We now find our very name of Christian, of being an anointed one in Christ, of being a “christ” in Christ is properly ours only if we follow the Lord in baptism and in being sealed by the Spirit with the sacrament of chrismation (confirmation). Thus, after the spiritual cleansing attained in baptism, we are expected to be sealed by the Spirit, as St. Isidore of Seville wrote:

But now, after our Lord, true king and eternal priest, was anointed by God the Father with a heavenly and mystical anointing, not only bishops and kings but the entire church is consecrated by the anointing with chrism, because of the fact that the church is a limb of the eternal priest and king. Therefore, because we are a priestly and royal people [see 1 Pet 2:9], after the washing of baptism we are anointed so that we might be called by the name of Christ. [3]

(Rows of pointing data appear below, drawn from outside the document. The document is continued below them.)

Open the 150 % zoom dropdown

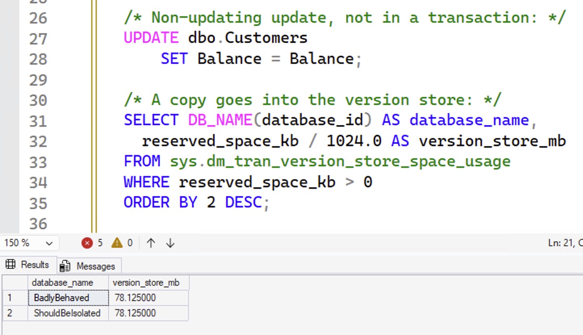click(x=49, y=243)
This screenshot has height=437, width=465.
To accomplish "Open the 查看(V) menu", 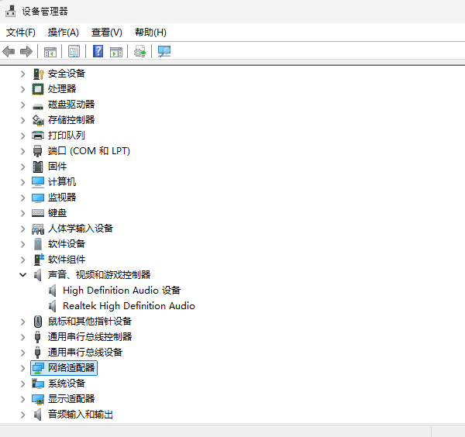I will (107, 33).
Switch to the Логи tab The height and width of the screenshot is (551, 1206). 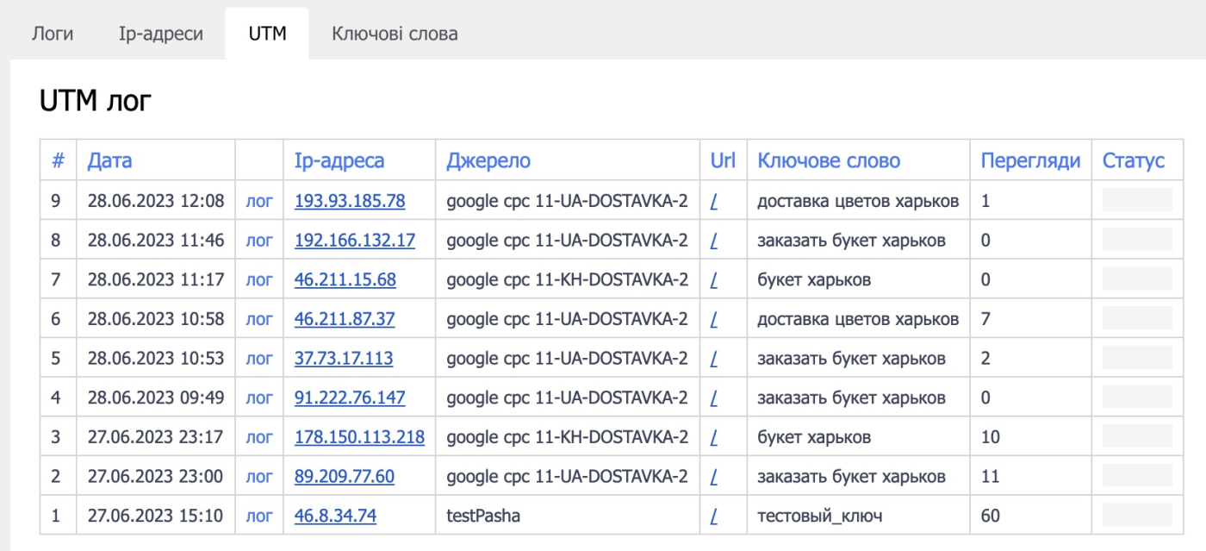pos(53,34)
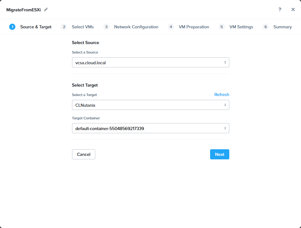Image resolution: width=301 pixels, height=228 pixels.
Task: Cancel the migration plan
Action: click(x=83, y=154)
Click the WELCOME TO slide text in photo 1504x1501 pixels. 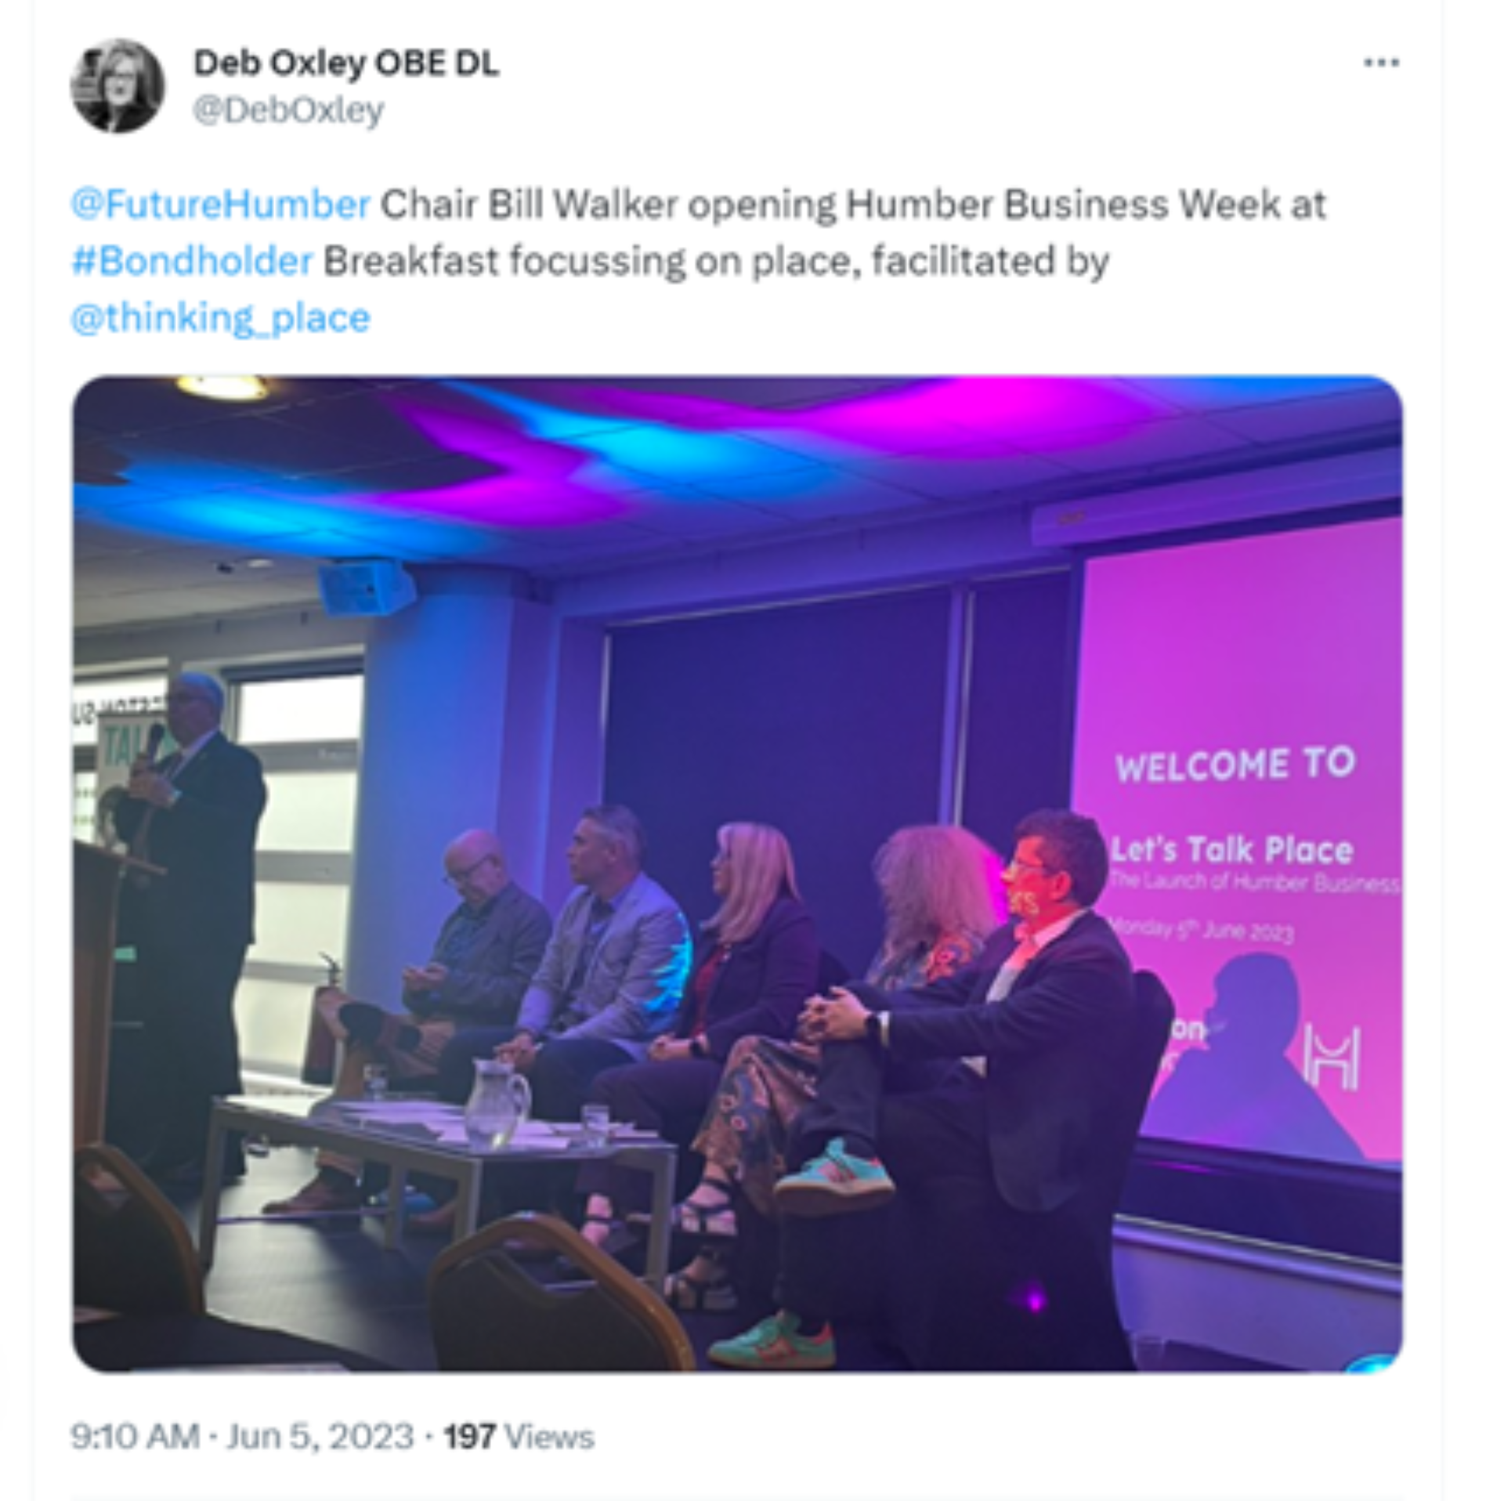[x=1235, y=764]
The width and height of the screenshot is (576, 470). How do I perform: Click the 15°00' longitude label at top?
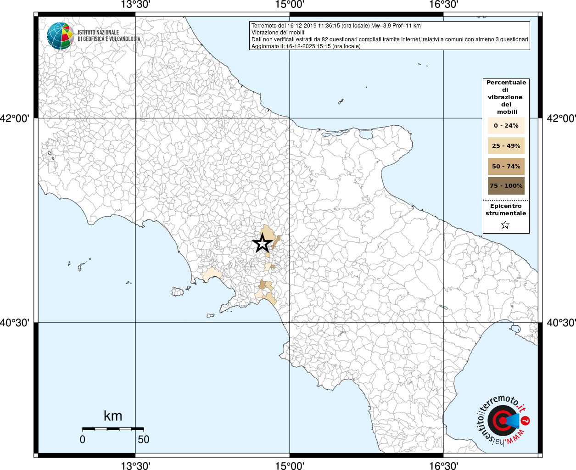point(290,5)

This was what St. Cyril of Jerusalem also established when he preached to those who have just been received into the Christian community. We are incorporated into the body of Christ, we are anointed with the Spirit of Christ, and so we can properly be called Christs because of the grace given to us in the sacraments of baptism and chrismation:

Having been baptized into Christ, and put on Christ , you have been made conformable to the Son of God; for God having foreordained us unto adoption as sons, made us to be conformed to the body of Christ’s glory. Having therefore become partakers of Christ, you are properly called Christs, and of you God said, Touch not My Christs , or anointed. Now you have been made Christs, by receiving the antitype of the Holy Ghost; and all things have been wrought in you by imitation , because you are images of Christ. He washed in the river Jordan, and having imparted of the fragrance of His Godhead to the waters, He came up from them; and the Holy Ghost in the fullness of His being lighted on Him, like resting upon like. And to you in like manner, after you had come up from the pool of the sacred streams, there was given an Unction , the anti-type of that wherewith Christ was anointed; and this is the Holy Ghost; of whom also the blessed Esaias, in his prophecy respecting Him, said in the person of the Lord, The Spirit of the Lord is upon Me, because He has anointed Me: He has sent Me to preach glad tidings to the poor.[4]

Jesus, therefore, sends the Holy Spirit to us, to anoint us, so that we can be said to have the Spirit of Christ in us. We are taken in to Christ, and become one of the anointed ones of God through our baptism and confirmation.


 

[1] Jesus, being God and man, assumed all that was natural to humanity upon himself. Sin, being unnatural, was not taken up by him. When he acted, he acted in accordance to his uncorrupted, natural humanity, so that all he did was good. Because, by nature, he knew what was good and so could do it,  Jesus acted without the use of discursive reasoning, that is, he did not have to guess what he should do;  he knew that if he followed his naturally good impulses, what he did would be good.

[2] Hugh of Saint Victor, On the Sacraments. Trans. Roy J. Deferrari (Cambridge: Medieval Academy of America, 1951), 302.

[3] St. Isidore of Seville, De Ecclesiasticis Officiis. Trans. Thomas L. Knoebel, PhD (New York: Newman Press, 2008),112.

[4] St. Cyril of Jerusalem, Catechetical Lecture XXI in NPNF2(7): 149.